Excerpt to read:
--- BEGIN ---

Accountants’ Jargon Definitions Redefined in Plain English

by | Mar 28, 2022

Introduction to Accountants’ Jargon

Accounting literacy is the language of accountants

As an accountant, can you think of examples of when you tried to explain an accounting concept to a client or someone in the business who is not from a financial background?  How did that work out?

  • Did they just nod and go along but you sensed they did not really understand?
  • Did they ask you any questions?
  • You may think you are approachable but perhaps they did not want to look silly in your eyes, or
  • Did not want to feel stupid asking you to explain something for the third time?

As a Chartered Accountant I sometimes find I have to dig really deep to be able to explain something that might be obvious from my perspective.  eg- The other week working with a sole trader client from a non-financial background I had to work really hard to find the words to meet him where he was at to facilitate his understanding. It’s not easy.

As accounting professionals, we have all been trained a certain way including learning our own jargon- the language of accountants.  It sometimes does not occur to us that those we are serving do not understand this language. 

As a boutique accounting practice owner said to me recently: “I want to be able to speak the language of my clients, and not my speak.”

Fear of finance

Daunted” “overwhelmed” “anxious” “confused” “don’t know where to start” “makes my stomach flip” or “my head spin” are typical responses when I ask my clients from a non-financial background to describe how they feel when they look at a profit and loss account and balance sheet.

Common Accountants’ Jargon and Plain English Definitions

And when I ask is there anything specific that they do not understand here are some common responses:

  • “Equity- I don’t really know what that is”
  • “Provisions – what might that be”

--- END ---

Problem set:
• a. From the piece on accountants' jargon, list every word or phrase clients use to describe how they feel when they look at a profit and loss account and balance sheet.
• b. Carry the piece on accountants' jargon forward from its last line.

Raw data:

--- BEGIN ---

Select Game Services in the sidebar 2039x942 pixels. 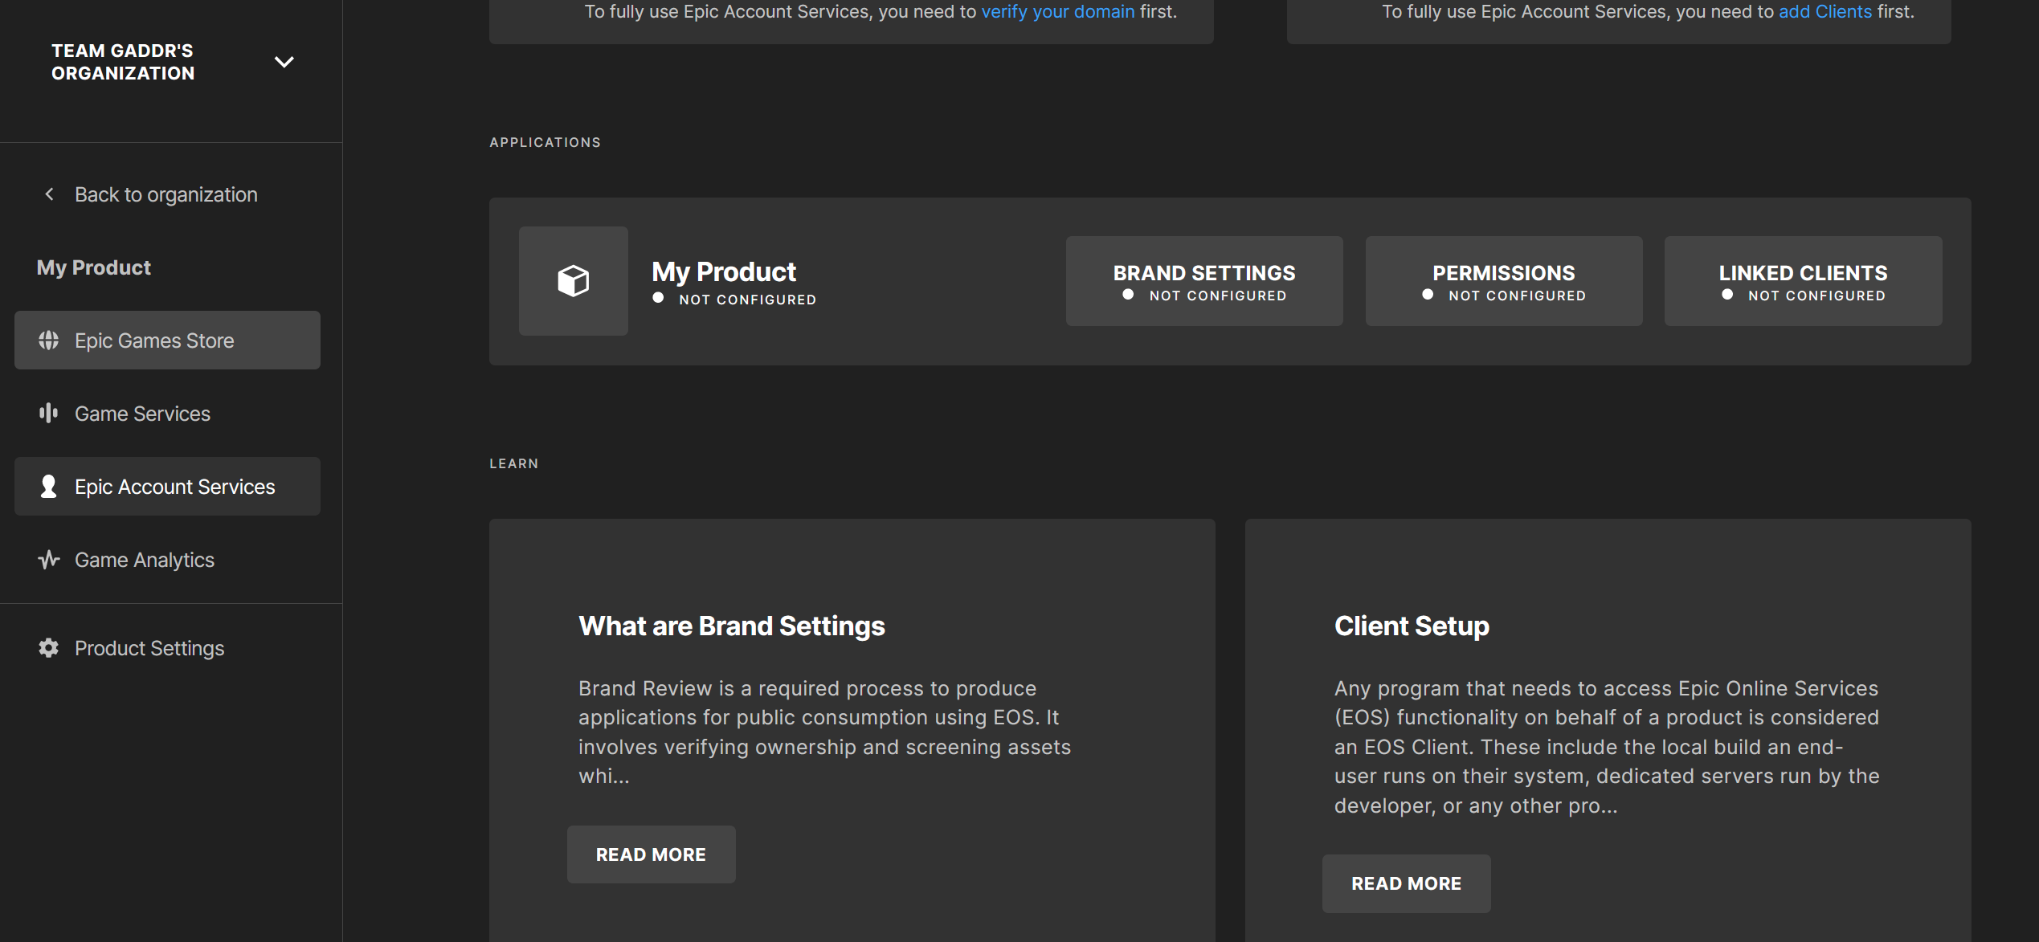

--- END ---

Answers to the exercises:
• a.
- daunted
- overwhelmed
- anxious
- confused
- don't know where to start
- makes my stomach flip
- my head spin

• b.
  • “Depreciation – heard of it but I don’t know how that works”
  • “EBIT and EBITDA- what is that?”
  • “I just don’t know where to start”
  • “What should I be looking at”

Makes me realise what a hash the accounting profession have done of being able to explain their craft!

In addition, as accountants we are frequently stereo-typed as bean counters. Generally speaking, let’s be honest with ourselves,  accountants are not known for being great people-people or the best communicators!

I am passionate about changing that. Busting the myth that all accountants are boring bespectacled spreadsheet jockeys!!

How to Communicate with Your Accountant in Plain English

Speak in plain English

So what’s this all about? It’s about us as the accounting profession accepting some responsibility to rethink about the words that we use when talking with others from a non-financial background.

Why would we do that?

  • Improving client service for a start.
  • Providing more value to those that we are serving (be they internal or external clients).
  • Leading to a more rewarding working relationship.
  • Equipping our clients with the knowledge to ask meaningful and insightful questions.
  • Ultimately enabling them to make better informed business decisions.

Definitions redefined

Below is a diagrammatic representation of the Balance Sheet and Income Statement with definitions for the major categories of transactions.


With reference to the Colour Accounting Learning System TM

  • Assets are Valuable things that the business has rights over and can be measured.
  • Liabilities are an Obligation to third parties; an “IOU”.
  • Equity is an Obligation back to the Owner; another type of “IOU”.
  • Revenue is a Value Generating Activity.  It is a verb – this is where the action happens- the business has to do something, and in doing so generates more value for the business.
  • Expenses are  a Value Sacrificing Activity – meaning value is consumed, or in a recent participant’s words “Value Sucking Activity”. The business has to be prepared to expend some value in order to generate more value.

How to Communicate with Your Accountant in Plain English

I have found that using this language and visual format of talking about accounting concepts has enabled me to connect with my clients and help them to understand accounts in some cases for the first time. And that could be the first time after being in business for many years.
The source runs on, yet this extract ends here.